### What needs to be done
Please print only the top portion of the entries below, ending with the line that contains "Task: Open the", exactly as written.

### Recorded data
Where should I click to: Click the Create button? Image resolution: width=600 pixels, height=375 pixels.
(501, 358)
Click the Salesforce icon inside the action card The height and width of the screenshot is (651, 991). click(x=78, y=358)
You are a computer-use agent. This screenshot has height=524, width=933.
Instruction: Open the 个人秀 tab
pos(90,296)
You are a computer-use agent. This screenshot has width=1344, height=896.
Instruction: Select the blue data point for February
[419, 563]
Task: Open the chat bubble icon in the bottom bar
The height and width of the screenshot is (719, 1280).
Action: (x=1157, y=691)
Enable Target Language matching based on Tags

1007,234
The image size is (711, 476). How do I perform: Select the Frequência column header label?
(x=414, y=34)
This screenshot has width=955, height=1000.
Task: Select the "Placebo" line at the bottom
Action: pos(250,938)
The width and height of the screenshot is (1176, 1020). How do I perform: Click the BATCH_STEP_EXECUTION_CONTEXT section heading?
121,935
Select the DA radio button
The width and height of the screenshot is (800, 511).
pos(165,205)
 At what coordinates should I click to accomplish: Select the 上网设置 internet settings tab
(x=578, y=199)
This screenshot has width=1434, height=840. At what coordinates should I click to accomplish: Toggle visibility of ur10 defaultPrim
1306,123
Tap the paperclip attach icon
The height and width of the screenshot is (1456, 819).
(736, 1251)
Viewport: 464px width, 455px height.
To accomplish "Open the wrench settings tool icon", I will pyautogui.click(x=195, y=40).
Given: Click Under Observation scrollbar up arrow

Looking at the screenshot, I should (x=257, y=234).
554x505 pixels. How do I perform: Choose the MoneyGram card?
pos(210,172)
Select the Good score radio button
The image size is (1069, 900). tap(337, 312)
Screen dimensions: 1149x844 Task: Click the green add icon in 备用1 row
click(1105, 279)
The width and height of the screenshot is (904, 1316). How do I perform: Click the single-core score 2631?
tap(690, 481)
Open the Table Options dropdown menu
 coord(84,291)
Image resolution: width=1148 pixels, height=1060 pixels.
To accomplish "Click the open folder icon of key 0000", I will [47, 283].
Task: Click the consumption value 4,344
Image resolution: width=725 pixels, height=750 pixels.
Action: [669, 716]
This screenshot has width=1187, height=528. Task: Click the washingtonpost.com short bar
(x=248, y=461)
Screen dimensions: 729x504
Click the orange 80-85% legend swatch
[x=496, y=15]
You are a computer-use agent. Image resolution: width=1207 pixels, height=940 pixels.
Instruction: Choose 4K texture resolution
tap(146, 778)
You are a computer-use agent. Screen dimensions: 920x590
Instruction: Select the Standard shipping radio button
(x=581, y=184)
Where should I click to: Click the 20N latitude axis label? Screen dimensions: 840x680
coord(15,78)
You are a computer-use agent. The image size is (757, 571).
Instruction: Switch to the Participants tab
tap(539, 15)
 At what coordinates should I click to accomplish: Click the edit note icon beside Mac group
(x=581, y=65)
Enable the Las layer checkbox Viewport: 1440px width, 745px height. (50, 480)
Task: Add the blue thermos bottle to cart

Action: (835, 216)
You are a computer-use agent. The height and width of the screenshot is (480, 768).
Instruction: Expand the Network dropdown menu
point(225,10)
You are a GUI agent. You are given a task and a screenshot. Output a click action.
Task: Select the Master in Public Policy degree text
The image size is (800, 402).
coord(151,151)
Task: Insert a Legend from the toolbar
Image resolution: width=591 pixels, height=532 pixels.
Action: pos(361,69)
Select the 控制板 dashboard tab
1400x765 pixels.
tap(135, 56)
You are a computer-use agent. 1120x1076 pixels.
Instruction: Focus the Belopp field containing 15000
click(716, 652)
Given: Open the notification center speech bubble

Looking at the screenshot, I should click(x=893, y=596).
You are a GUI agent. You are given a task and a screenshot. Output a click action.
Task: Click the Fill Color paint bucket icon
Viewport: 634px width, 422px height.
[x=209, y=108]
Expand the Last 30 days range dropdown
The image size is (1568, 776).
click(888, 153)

### Exercise response
Where should I click to: Click the Create button? Image resolution: width=600 pixels, height=375 pixels.
(501, 358)
Click the Salesforce icon inside the action card The height and width of the screenshot is (651, 991). click(x=78, y=358)
You are a computer-use agent. This screenshot has height=524, width=933.
Instruction: Open the 个人秀 tab
pos(90,296)
You are a computer-use agent. This screenshot has width=1344, height=896.
Instruction: Select the blue data point for February
[419, 563]
Task: Open the chat bubble icon in the bottom bar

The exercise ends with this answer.